Os prisioneiros que especialmente preocuparam os EUA incluíam supostos integrantes da Al-Qaeda, militantes de uma missão suicida abortada na última hora e detidos que prometeram a seus interrogadores que se vingariam.

Os dossiês também mostram a coleta improvisada de informações secretas em zonas de guerra, que levaram à prisão de inocentes em casos de erros de identificação ou simples infortúnio. Em maio de 2003, por exemplo, forças afegãs capturaram o preso 1051, um afegão chamado Sharbat. Ele negou qualquer envolvimento, dizendo que era um pastor.

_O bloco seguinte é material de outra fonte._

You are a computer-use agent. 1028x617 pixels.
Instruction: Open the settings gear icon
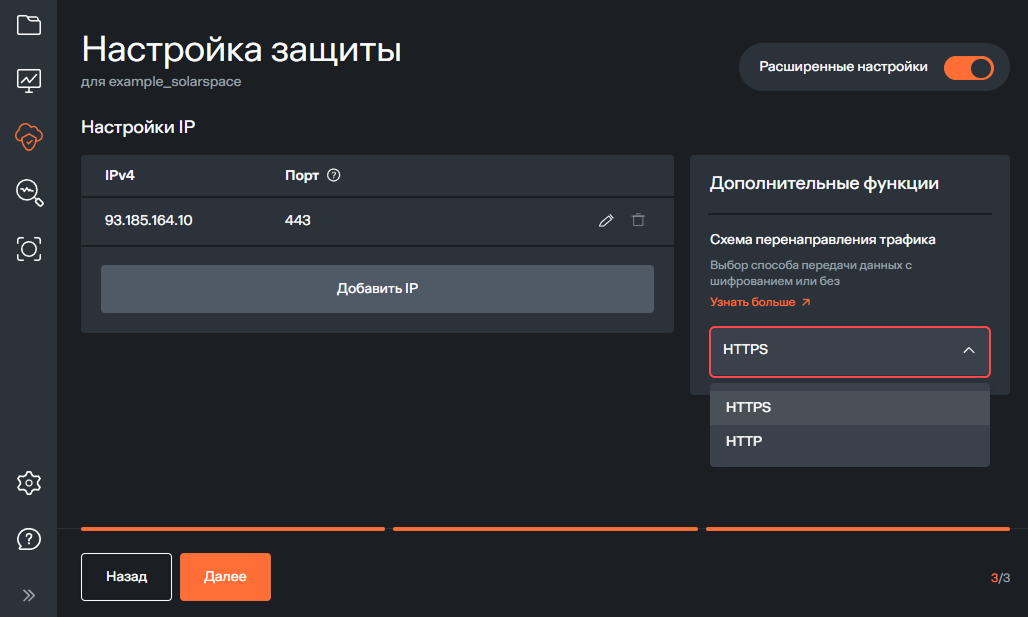(x=29, y=483)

Interrogadores e analistas concordaram, dizendo que sua história era consistente com seu conhecimento da criação de animais e sua ignorância de "conceitos políticos e militares simples". Mas, mesmo assim, um tribunal militar o declarou um "combatente inimigo" e ele só voltou para casa em 2006.

Autoridades do governo Barack Obama criticaram a publicação dos documentos sigilosos, que foram obtidos pelo WikiLeaks, mas fornecidos ao New York Times por outra fonte. / NYT

Líbia

Abu bin Qumu passou mais de 5 anos preso em Guantánamo, acusado de integrar a Al-Qaeda. Hoje, é um dos principais rebeldes na luta contra Muamar Kadafi

PRINCIPAIS SEGREDOS

Al-Qaeda planejou ataque a Heathrow

A Al-Qaeda chegou a iniciar os preparativos para cometer um atentado no aeroporto londrino de Heathrow, com a mesma estratégia do ataque do 11 de Setembro, indicam documentos obtidos pelo WikiLeaks e publicados pela revista alemã Der Spiegel. O "cérebro" dos atentados de 2001, Khalid Sheik Mohamed, formou em 2002 células para preparar o ataque. A ideia era desviar um avião pouco após a decolagem e jogá-lo contra um dos terminais de Heathrow, um dos principais aeroportos europeus.

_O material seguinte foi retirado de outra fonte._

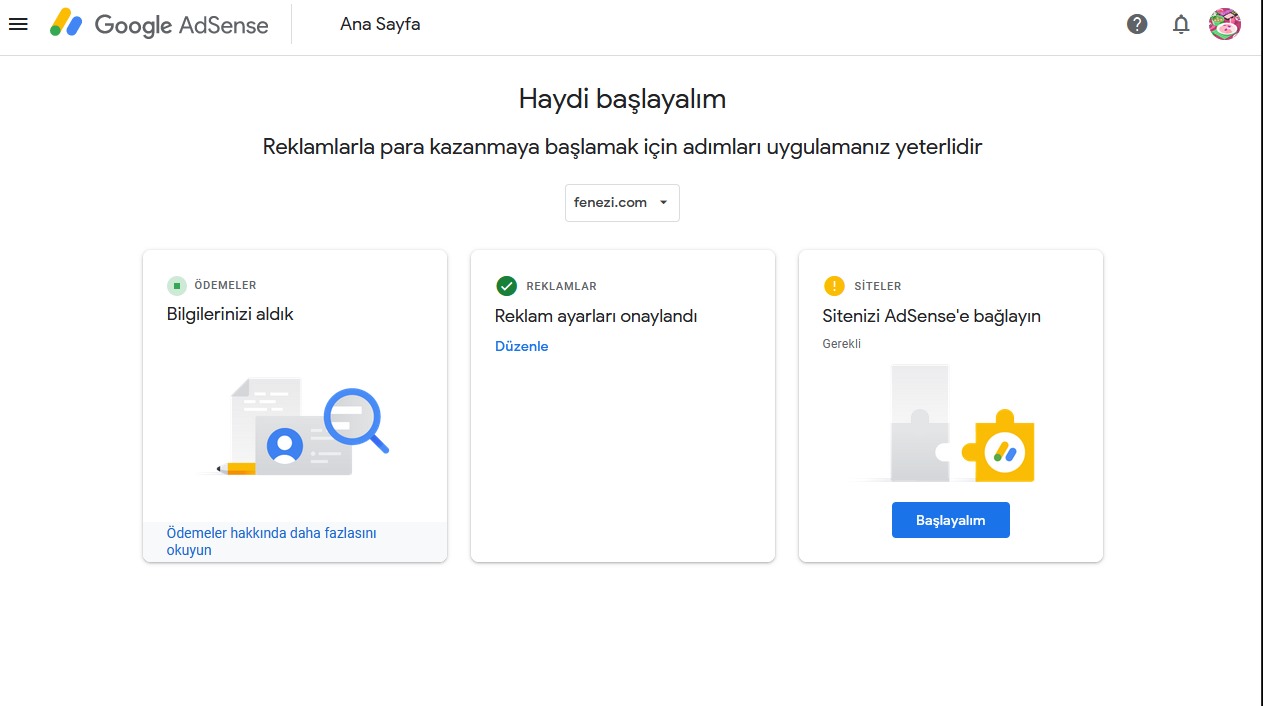Select the Reklam ayarları onaylandı card heading
Image resolution: width=1263 pixels, height=706 pixels.
pos(596,316)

O "relógio de pulso dos terroristas"

Militares que avaliam a periculosidade dos presos de Guantánamo são orientados a identificar um modelo de relógio de pulso Casio como sinal de ligação com terrorismo, diz o documento "Matriz de indicadores de ameaça para combatentes inimigos".

Ex-detento é nº 2 da Al-Qaeda no Iêmen

Said Shihri, que foi capturado no Paquistão em 2001 e enviado a Guantánamo, foi solto seis anos depois, após convencer os americanos que ele iria trabalhar na loja da família na Arábia Saudita. Tornou-se o n.° 2 da Al-Qaeda na Península Arábica.

A má sorte dos iemenitas detidos

Arquivos referentes às dezenas de prisioneiros do Iêmen em Guantánamo indicam que eles eram soldados que foram para o Afeganistão antes dos atentados de setembro de 2001 para receber treinamento básico militar, não terrorista.

Entre os presos, um agente britânico

Um dos documentos secretos revelados indicou que entre os presos em Guantánamo estava um detido que tinha sido recrutado por autoridades britânicas e canadenses para trabalhar como agente secreto por suas "conexões com militantes".